ANCHE I TURISTI RESPIRANO
In estate, le città portuali registrano i maggiori arrivi e l’economia locale ne beneficia. Ma i turisti non vengono in visita nelle città di mare italiane per respirare aria inquinata: agire a livello politico e industriale per ridurre le emissioni navali e rendere il loro soggiorno piacevole, anziché velenoso, è un diritto dei turisti e degli abitanti, e una scelta strategica lungimirante per armatori e amministratori.

Partenza del traghetto Corsica Victoria, Sardinia Ferries

Partenza del traghetto Corsica Victoria, Sardinia Ferries

LE RICHIESTE DI NABU
NABU coordina a livello europeo la campagna “Facciamo respirare il Mediterraneo”, di cui Cittadini per l’aria si è fatta promotrice nel nostro Paese.

L’obiettivo è l’istituzione nel Mediterraneo di una zona a basse emissioni (ECA, Emission Control Area), un progetto in relazione al quale sono già stati avviati studi di fattibilità su impulso della Commissione europea, del governo francese e della International Marine Organization.
Negli Stati che si affacciano sul Mar Baltico e Mare del Nord, la zona a basse emissioni di zolfo è già una realtà e ha permesso di ridurre la quantità di zolfo nell’aria del 50% dal 2015. Tra due anni, verrà introdotta in Nord Europa anche una zona a basse emissioni di biossido d’azoto. «In Nord Europa – afferma Beate Klunder, responsabile di progetto per NABU – i governi, le autorità portuali, i cittadini e le compagnie di navigazione hanno sostenuto l’istituzione nel Baltico, nel Mare del Nord e nella Manica di misure efficaci a protezione della salute dei cittadini e della natura.
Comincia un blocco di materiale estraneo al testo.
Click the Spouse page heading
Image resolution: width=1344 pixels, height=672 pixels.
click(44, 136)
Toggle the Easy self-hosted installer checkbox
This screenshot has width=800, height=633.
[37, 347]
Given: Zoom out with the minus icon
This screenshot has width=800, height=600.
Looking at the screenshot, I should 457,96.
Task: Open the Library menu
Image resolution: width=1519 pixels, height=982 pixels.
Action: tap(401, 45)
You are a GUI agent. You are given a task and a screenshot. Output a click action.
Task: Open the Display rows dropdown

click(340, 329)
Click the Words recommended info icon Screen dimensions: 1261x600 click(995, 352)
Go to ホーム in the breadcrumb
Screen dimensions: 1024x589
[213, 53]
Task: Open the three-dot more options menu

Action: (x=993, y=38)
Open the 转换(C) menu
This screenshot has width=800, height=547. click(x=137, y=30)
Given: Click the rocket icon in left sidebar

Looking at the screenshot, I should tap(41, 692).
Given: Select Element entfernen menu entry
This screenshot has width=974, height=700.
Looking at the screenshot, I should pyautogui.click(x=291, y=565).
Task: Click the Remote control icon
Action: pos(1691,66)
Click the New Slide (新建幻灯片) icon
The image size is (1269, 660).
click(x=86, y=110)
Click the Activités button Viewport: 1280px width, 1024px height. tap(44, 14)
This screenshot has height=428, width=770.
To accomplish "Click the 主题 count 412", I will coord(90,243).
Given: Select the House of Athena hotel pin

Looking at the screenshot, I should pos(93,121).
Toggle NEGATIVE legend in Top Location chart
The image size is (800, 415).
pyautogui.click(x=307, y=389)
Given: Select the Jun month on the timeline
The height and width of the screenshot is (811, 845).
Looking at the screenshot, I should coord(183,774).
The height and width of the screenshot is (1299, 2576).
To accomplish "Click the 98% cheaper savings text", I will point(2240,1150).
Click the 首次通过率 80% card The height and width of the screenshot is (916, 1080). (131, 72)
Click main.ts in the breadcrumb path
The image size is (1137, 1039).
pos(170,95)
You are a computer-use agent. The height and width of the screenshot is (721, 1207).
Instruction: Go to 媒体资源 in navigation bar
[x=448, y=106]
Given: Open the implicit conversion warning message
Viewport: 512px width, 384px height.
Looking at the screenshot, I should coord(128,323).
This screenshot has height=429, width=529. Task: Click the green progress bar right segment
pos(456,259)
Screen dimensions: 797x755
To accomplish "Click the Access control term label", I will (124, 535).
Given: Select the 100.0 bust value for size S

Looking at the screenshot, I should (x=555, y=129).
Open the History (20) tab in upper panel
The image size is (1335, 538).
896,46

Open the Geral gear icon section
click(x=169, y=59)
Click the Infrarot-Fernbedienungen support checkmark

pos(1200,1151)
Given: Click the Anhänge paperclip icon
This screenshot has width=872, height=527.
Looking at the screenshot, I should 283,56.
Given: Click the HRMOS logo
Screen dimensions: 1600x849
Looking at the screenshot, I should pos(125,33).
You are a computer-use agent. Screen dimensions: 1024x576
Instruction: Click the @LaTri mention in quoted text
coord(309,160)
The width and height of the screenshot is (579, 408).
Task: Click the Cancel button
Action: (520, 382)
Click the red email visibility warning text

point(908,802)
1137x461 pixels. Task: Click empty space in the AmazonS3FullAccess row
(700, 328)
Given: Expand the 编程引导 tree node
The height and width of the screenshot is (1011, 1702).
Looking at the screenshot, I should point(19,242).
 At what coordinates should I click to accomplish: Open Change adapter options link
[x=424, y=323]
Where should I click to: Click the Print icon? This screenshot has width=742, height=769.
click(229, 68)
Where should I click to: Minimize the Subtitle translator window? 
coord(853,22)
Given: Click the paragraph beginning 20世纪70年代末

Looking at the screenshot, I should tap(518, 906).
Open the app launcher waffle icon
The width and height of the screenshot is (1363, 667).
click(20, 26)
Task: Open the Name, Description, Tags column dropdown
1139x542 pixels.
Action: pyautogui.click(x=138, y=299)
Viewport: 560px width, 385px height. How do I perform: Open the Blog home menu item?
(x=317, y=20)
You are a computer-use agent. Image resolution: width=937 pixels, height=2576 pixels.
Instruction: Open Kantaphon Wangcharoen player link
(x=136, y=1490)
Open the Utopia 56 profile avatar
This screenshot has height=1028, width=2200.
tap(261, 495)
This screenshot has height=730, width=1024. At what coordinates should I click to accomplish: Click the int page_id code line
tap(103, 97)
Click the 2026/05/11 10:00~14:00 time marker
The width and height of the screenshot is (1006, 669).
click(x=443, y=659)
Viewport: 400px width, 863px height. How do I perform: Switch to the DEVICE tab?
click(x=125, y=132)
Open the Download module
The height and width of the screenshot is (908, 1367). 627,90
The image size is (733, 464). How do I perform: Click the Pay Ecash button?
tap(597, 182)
Gli stati del Mediterraneo devono al più presto fare altrettanto».
Chiediamo che anche nel Mediterraneo le navi siano obbligate ad utilizzare combustibili a basso tenore di zolfo, filtri per il particolato e catalizzatori per gli ossidi di azoto. Il Coordinamento Porto Pulito con Cittadini per l’aria chiede che venga promosso l’effettivo utilizzo della banchina elettrificata per evitare che le navi da crociera stazionino coi motori accesi, affumicando il porto e la città.